高須VS有田に考える「良い中傷」と「悪い中傷」という視点

 「YES高須クリニック!」の高須克弥院長と有田芳生議員の、ツイッター上での「交戦」が盛り上がっています。もしかすると世界を撒きこんだ議論になるかもしれません。実に興味深い。

 ざっくりと掻い摘まめば、「しばき隊」のメンバーとされるアカウントが「ナチスクリニック」とレッテルを貼り誹謗中傷し、高須氏はこれに対して法的対応を表明。

 この「しばき隊」のリーダーが有田芳生氏であるとのネットの噂の真偽を、高須氏がツイッターで本人に訊ねたというもの。そして事の本質は「営業妨害」にあるのですが、これは左派お得意の「外国様」にチクリをかまし、外圧により高須氏を殲滅しようと目論んでいるようです。

 今回の本題ではないので、「さわり」だけにしておきますが、欧米人の作った歴史って、かなりの無茶があって、例えば「戦後ドイツは謝罪している」っていうのも「ナチス」に罪を押しつけたから実現したのであって、その方便を見逃しているのは、そもそも第一次世界大戦で、非人道的ともいえる賠償金をドイツに求めた反省から。そしてドイツの暴走を抑えるために、ECを経てEUへと繋がります。

 これを「知恵」と評価するか「欺瞞」と捉えるかは難しいところですが、仮に外圧が本格化したとき、日本人にとって縁遠い「ナチス」や「ユダヤ」、そして欧州と米国の歴史、さらには中国と欧州、そして米国との関わりに目を向けるきっかけになることを期待しています。

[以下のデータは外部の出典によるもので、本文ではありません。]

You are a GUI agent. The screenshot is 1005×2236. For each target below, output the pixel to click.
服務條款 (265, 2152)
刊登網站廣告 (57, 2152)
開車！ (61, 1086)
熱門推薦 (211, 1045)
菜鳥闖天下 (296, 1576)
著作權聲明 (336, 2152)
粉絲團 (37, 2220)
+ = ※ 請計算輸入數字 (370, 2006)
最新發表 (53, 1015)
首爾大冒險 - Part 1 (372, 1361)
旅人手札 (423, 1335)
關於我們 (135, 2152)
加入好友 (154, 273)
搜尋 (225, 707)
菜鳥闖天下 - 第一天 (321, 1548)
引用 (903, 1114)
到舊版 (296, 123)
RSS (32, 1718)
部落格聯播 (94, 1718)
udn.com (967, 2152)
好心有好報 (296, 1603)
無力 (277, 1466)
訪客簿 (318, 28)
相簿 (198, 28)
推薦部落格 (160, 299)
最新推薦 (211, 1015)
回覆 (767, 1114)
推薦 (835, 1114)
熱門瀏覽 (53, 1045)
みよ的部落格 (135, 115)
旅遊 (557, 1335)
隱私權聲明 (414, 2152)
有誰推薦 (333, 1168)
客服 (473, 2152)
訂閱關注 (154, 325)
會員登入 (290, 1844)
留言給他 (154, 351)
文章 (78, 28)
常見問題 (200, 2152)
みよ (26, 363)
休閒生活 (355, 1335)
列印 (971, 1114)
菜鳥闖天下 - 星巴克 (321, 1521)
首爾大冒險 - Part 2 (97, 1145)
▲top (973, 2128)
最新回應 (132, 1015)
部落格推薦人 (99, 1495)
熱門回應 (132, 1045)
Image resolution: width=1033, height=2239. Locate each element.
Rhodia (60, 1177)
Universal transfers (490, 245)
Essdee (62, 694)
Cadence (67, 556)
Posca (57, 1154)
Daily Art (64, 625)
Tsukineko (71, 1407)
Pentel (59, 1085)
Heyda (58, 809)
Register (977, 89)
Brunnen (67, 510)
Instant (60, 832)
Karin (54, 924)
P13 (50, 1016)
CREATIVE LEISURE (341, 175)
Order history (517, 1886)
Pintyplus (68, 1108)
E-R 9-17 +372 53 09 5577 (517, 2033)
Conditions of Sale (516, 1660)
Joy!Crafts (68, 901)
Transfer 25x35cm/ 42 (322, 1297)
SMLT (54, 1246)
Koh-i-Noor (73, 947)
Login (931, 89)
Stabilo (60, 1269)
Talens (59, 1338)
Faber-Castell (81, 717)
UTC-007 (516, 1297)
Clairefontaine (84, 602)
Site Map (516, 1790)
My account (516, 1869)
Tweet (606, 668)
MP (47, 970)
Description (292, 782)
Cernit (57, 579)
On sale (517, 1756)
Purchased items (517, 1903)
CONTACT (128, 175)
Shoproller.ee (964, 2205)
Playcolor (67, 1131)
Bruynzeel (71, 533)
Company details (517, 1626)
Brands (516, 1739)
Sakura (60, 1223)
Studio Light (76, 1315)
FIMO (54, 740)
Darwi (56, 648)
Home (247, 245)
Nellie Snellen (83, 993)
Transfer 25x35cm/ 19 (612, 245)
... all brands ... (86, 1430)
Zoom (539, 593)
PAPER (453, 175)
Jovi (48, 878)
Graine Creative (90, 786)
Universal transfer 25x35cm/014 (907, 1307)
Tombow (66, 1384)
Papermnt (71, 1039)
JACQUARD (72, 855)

 しばき隊とは「レイシストをしばき隊(レイシストをしばきたい。略称しばき隊)」の略称で、在特会の街宣活動などを、カウンターと称して阻止する集団を指します。

 極度に排外的な在特会の主張に同意しませんが、合法的に許可されたデモを非合法な方法で中止に追い込むしばき隊やそのシンパの手法にも同意しません。

 何度も引用するボルテールの言葉にこうあります。

「私はあなたの意見には反対だ、だがあなたがそれを主張する権利は命をかけて守る」

 どちらの組織のためにも命を懸けるつもりはありませんが、意見の表明は守られるべきだと考えるのです。とりわけ「しばき隊」の論調と平仄を揃えるネット民の「抗議」により、マイコミジャーナルでの連載を中止に追い込まれた経験からも強く願います。

 そしてこれも大切なことなので何度も繰りかえします。

「規制の刃は両刃。左右のどちらも切る」

 一度、言論への規制を許せば、右を切るか左を切るかは、為政者の胸先三寸に委ねられます。

 また、言葉は受け手により意味を変え、この夏を賑わせたフレーズ「このハゲー」にしても、それをギャグにして活用するものもいれば、薄毛に悩み心が痛む人がいるように、状況毎に判断する、それが手間と根気の要る作業であっても、言論の自由を守るために不可欠なコストと考えます。

 有田芳生議員と「しばき隊」の関係については、ネット上に広く拡散されております。「代表」という証言もありますが、本当に裁判に発展した場合、この「代表」や「リーダー」が何を指すか、当該事案において有田芳生氏の「命令」があったかどうかがカギになることでしょう。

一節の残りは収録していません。